Google Offers Free Analytics Tool

In an attempt to attract more AdWords advertisers, Google Sunday night started offering free analytics services through Urchin, a company the search giant acquired in late March.

The tool, "Google Analytics," can be used to track all online marketing efforts--including paid and organic search, display ads, and print ads with urls--said Paul Muret, an engineering director with Google and co-founder of Urchin. "Any time you're driving traffic to your Web site, Google Analytics will track it," he said. "We're always trying to provide the tools to let our advertisers improve their advertising, improve their Web sites, and at the end of the day, improve their ROI."

The product can track campaigns run on Google's paid search competitors, including Yahoo! and the upcoming MSN adCenter, Muret said.

For AdWords users, the service is free, no matter how much traffic they generate.

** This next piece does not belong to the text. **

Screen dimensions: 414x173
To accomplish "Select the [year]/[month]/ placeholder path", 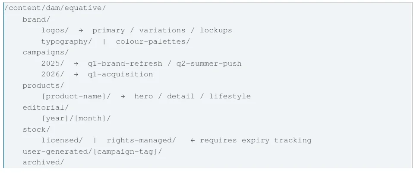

Users who do not have AdWords campaigns can also use the service for free, but with a cap on traffic--5 million page views per month.

Muret said that Google's decision is aimed at helping advertisers better manage their online advertising, including their AdWords campaigns. "Making money is important, but Google wants to give advertisers visibility into how the AdWords system works, and give them the intelligence they need to make smart decisions," he said. "Google wants a sustainable system that works for the advertisers--we want to give those advertisers the confidence to make those decisions."

This move could throw a wrench into the business models of some analytics firms who, until now, have relied on their customers paying for their products, said Eric Peterson, a senior analyst with Jupiter Research. "It is going to create tremendous pressure on those analytics tools that have traditionally sold into the SME market," he said, referring to small and medium-sized enterprises.

"Now that a slightly better version of Urchin is going to be available for free, that's going to give those respective CEOs a little bit of headache and a little bit of heartache," Peterson said.

He added that the version of Urchin that Google is offering--which has a streamlined interface and features report dashboards--will satisfy the needs of the vast majority of firms that require analytics software. "If you look at all of the features and functions of an analytics toolkit, you can say that 80 percent of the companies using this are only going to use 20 percent of them, and that 20 percent is here in Google Analytics," he said.

"It's not a bad play, really. How do you engender loyalty? You give them tools at low or no charge, and help them use them."